According to a report, which cited findings from the Payment Card Industry Security Standards Council (PCI), the eyeopening fines would be part of new European Union legislation that will set penalties for security breaches at 4 percent of global turnover to a maximum of £18 million.
The report noted that, while the U.K. will most likely be gone from the EU by 2019, Prime Minister Theresa May plans to sign all current EU law into U.K. law and then move slowly to repeal it, which means the new cybersecurity rules, and thus fines, will be on the books after the Brexit.
The report noted that cybersecurity is a huge issue for businesses operating in the U.K. with 90 percent of large organizations and 74 percent of smaller-sized businesses saying they had a breach in 2015. If the breaches continue at the same pace, PCI estimated the fines would rise from £1.4 billion in 2015 to £122 billion. Large companies, according to the report, would face £70 billion of those fines — an average of £11 million per company. Fines for smaller businesses would increase to £52 billion, averaging £13,000 for each smaller company.
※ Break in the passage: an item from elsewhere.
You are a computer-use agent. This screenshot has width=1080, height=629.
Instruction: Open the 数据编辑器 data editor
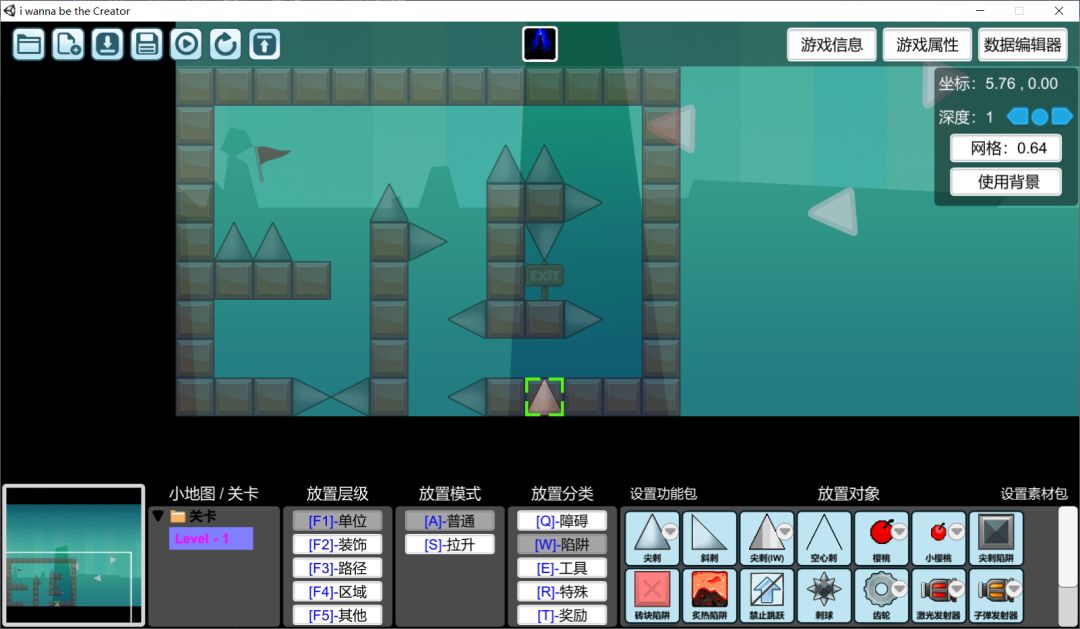(x=1022, y=45)
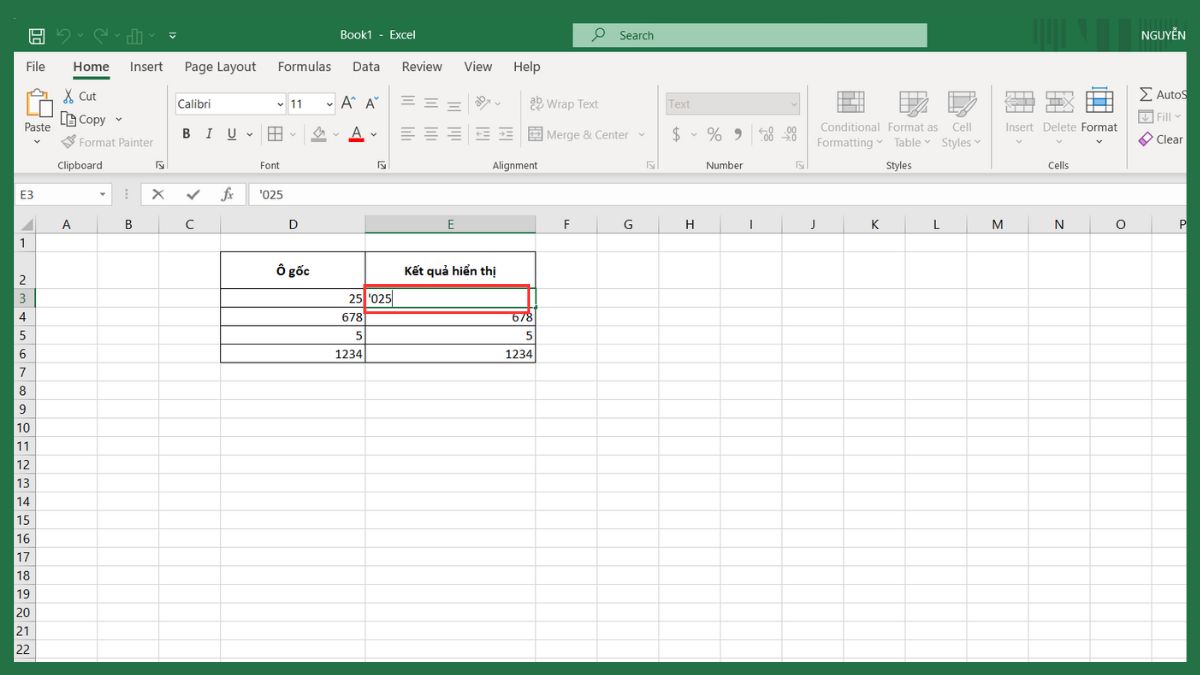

“The new EU legislation will be an absolute game-changer for both large organizations and SMEs. The regulator will be able to impose a stratospheric rise in penalties for security breaches, and it remains to be seen whether businesses facing these fines will be able to shoulder the costs,” said Jeremy King, director of PCI, in a statement. “Companies, both large and small, need to act now and start putting in place robust standards and procedures to counter the cybersecurity threat or face the prospect of paying astronomical costs in regulatory fines and reputational harm to their brand.”